The Oak Ridge Environmental Peace Alliance joined people from around the country in declaring the National Nuclear Security Administration’s environmental analysis of earthquake risks at the Y-12 National Security Complex in Oak Ridge, Tennessee, “inadequate, in so many ways.”
OREPA’s comments can be found here.
NNSA prepared its Supplement Analysis, after being ordered by federal judge Pamela Reeves in September 2019 as a result of litigation brought by the Oak Ridge Environmental Peace Alliance, Nuclear Watch New Mexico, the Natural Resources Defense Council, and four individual plaintiffs. The judge also vacated two previous NNSA Supplement Analyses and one Amended Record of Decision.
After being ordered to “at a minimum” prepare a new Supplement Analysis of the 2011 Site-Wide Environmental Impact Statement, and being specifically ordered to include the 2014 US Geological Survey earthquake hazard data, NNSA released its latest review in April and gave the public 30 days to comment—later extended by 15 days in response to a request by OREPA.

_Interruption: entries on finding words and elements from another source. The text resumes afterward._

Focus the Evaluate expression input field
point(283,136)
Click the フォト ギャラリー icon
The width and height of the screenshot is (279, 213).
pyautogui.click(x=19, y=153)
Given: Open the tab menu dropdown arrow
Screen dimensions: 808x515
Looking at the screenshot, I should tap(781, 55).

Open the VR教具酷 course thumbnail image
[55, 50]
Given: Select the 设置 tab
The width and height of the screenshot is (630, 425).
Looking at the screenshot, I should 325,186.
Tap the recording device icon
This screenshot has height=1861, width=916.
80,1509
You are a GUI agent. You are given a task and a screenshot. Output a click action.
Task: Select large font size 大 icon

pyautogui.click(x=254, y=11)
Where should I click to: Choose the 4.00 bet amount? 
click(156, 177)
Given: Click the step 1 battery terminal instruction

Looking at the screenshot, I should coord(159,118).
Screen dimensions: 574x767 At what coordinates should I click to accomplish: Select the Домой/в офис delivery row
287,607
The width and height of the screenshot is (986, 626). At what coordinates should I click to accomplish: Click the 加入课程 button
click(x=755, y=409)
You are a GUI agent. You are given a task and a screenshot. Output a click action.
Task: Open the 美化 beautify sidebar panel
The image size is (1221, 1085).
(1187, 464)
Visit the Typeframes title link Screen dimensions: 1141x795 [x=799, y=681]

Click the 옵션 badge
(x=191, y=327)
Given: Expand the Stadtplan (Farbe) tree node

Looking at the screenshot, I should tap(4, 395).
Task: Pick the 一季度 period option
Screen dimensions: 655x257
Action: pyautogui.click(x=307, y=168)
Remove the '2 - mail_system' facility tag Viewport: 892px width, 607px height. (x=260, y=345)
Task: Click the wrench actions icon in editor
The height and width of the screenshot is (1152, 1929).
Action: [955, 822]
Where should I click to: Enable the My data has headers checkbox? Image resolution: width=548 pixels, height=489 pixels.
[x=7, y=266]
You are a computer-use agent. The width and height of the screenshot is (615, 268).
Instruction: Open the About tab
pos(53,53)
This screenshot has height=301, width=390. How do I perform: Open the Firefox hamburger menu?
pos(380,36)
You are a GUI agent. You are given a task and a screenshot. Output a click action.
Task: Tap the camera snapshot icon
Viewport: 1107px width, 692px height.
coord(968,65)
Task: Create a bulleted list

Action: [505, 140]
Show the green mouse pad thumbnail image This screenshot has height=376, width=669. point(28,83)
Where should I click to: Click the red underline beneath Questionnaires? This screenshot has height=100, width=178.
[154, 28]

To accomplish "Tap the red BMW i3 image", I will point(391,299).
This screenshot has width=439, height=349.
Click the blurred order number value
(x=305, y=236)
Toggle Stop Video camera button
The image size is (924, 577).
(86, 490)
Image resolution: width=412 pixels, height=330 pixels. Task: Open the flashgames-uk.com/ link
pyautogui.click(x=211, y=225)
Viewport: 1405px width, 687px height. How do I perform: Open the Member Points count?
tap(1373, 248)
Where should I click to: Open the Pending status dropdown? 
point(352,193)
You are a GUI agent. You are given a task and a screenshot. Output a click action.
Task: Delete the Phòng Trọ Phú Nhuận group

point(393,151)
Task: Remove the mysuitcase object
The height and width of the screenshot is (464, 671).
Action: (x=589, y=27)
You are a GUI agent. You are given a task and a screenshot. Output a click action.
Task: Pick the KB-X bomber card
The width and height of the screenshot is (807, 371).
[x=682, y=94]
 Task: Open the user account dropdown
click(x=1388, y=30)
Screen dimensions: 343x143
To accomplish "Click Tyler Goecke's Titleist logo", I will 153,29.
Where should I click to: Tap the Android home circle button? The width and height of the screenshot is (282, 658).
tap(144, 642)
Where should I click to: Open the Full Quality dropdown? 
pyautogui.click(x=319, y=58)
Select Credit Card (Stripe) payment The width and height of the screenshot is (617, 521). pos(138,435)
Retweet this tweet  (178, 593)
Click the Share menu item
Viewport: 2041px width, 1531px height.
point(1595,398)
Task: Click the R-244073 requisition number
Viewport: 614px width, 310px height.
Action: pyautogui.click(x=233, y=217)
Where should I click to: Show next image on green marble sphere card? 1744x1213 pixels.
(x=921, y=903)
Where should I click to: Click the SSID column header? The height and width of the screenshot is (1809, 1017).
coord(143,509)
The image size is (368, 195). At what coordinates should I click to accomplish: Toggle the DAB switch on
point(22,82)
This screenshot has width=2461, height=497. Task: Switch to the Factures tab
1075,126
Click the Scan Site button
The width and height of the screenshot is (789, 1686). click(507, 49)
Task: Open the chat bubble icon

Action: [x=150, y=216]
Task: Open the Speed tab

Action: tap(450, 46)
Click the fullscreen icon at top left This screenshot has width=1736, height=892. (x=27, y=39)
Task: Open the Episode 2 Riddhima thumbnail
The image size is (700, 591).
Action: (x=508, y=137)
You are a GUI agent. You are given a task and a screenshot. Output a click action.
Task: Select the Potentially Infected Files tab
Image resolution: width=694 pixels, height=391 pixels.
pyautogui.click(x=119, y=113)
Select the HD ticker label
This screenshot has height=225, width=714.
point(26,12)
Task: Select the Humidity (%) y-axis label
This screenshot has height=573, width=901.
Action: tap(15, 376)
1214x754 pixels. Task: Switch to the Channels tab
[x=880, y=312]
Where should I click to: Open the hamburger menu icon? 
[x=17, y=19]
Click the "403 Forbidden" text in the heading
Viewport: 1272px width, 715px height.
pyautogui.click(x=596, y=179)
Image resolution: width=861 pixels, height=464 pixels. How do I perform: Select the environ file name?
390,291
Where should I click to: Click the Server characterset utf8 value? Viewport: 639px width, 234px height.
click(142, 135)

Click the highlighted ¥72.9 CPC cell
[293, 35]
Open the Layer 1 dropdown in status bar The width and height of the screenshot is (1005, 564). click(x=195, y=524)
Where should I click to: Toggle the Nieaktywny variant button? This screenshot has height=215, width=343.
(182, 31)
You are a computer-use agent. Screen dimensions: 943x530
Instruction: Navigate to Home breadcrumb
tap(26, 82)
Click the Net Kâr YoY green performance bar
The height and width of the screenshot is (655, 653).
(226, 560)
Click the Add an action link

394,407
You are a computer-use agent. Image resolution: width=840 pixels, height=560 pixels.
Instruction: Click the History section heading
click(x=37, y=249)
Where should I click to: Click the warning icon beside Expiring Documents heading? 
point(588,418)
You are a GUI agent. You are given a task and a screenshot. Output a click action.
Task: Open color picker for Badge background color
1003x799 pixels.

“This SA is not likely to fare any better than the last two,” said Ralph Hutchison, coordinator of OREPA. “Instead of preparing a new Supplement Analysis of Y-12, as the judge ordered, NNSA chose to prepare an analysis of earthquake risks in three buildings at Y-12, ignoring the rest of the site. In the SA, NNSA admits it will not actually have the data it needs to estimate the performance of some its structures until the end of next year, 2021.”
At issue is the NNSA’s decision to continue dangerous Highly Enriched Uranium weapons operations in two aging facilities that were slated to be replaced. Instead, when cost and schedule problems forced NNSA to change its plans, it declared it will continue using Buildings 9215 and 9204-2E for thirty more years. It also acknowledges neither of the facilities meets modern safety standards and studies to determine if the buildings can be brought into compliance and made safe will not be finished until 2021.
OREPA filed a formal request with NNSA for a public hearing, NNSA denied the request. “Refusing a public hearing on the dangers and risks of design changes, using substandard buildings suggests that people in this area, my homeplace, are denied their rightful autonomy about their own area,” wrote OREPA Board president Kevin Collins, seventh generation East Tennessean, in his comments.
In lieu of bringing its enriched uranium buildings into compliance with modern safety standards, NNSA has declared a policy of Risk Acceptance. OREPA believes it is wrong to subject the public to risks without fully information them and getting their consent—hence, the call for a public hearing.
OREPA’s concerns about the seismic stability of the old facilities was underscored by Dr. David Jackson, Distinguished Professor Emeritus at UCLA. Dr. Jackson wrote: “NNSA’s review is defective in numerous regards. It falls far short of relevant professional and scientific standards, offers a simplistic analysis of risks that fails to disclose or properly analyze critical underlying data, fails to consider adequately some highly relevant new data from the USGS, fails to employ a modern set of tools for analyzing seismic risks, chooses an arbitrary measurement of risk, and fails to respond in any coherent manner to new information furnished by the USGS and the Defense Nuclear Facilities Safety Board.”
OREPA is calling for the NNSA to prepare a new Site-Wide Environmental Impact Statement, and to halt construction of the Uranium Processing Facility (UPF) until it has completed the legally required environmental studies.